The concept of exercise preconditioning (or Ischemic) is very similar to what Dr. Wasfy and colleagues regularly hear from patients with heart disease. They may feel tired after a run or angina, so they take a break and walk for a while. Dr. Wasfy said that once they get back to running, it is remarkably easy. This phenomenon is also known as “warm-up angina” and was first discovered around 200 years ago. It is still not entirely clear what the exact biological mechanism behind ischemic preconditioning is. According to the review authors, one theory suggests that a blood factor is involved in opioid receptor activation. The benefits could go beyond making exercise more enjoyable. Studies in animals have shown that ischemic preconditioning may protect the heart from a later heart attack. It can reduce the possible damage for the person by up to 50 percent
As a final: A policy of insurance for your heart
Many people who are at high risk of developing heart disease struggle with uncertainty about whether their arteries are clogged with fatty plaque. This could lead to a heart attack.
Dr. Wasfy says that unless someone has symptoms, expensive and potentially invasive testing is not at all necessary. It is possible to look at exercise as an insurance policy, which may provide both short-term and long-term protection. The authors suggest that a single session of exercise can protect your cardiovascular system for up to two hours. Dr. Wasfy says, “In essence, you’re training the heart to be more resilient.”

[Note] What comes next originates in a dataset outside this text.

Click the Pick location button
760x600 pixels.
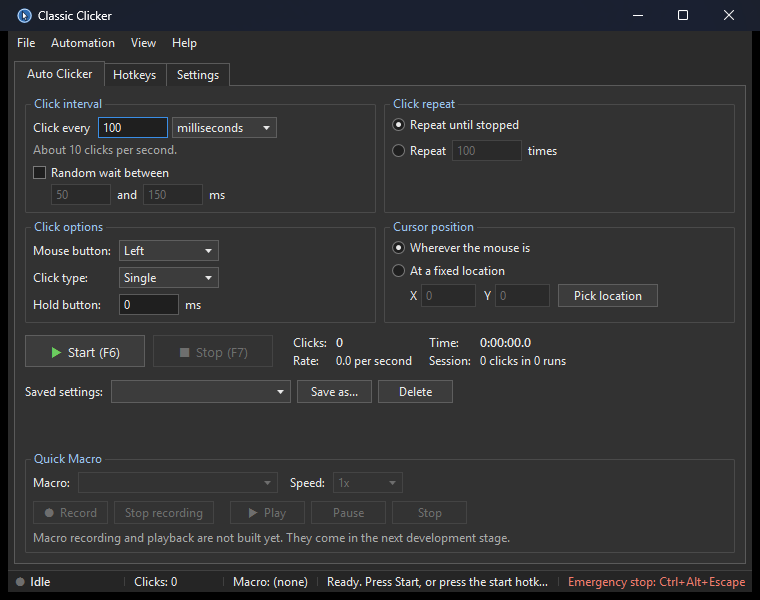click(x=608, y=296)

She adds that this protection is likely to depend on a certain level of exercise intensity. It may not be possible to do the job by just wandering around all day (even if you are on your feet most of the time). You need moderate to vigorous exercise to make your heart work harder to activate the molecular metabolic pathways that precondition the heart.
Dr. Wasfy says that 30 minutes per day is the ideal time for health protection. It’s okay to break it up into three 10-minute sessions. Before you begin any exercise, consult your doctor.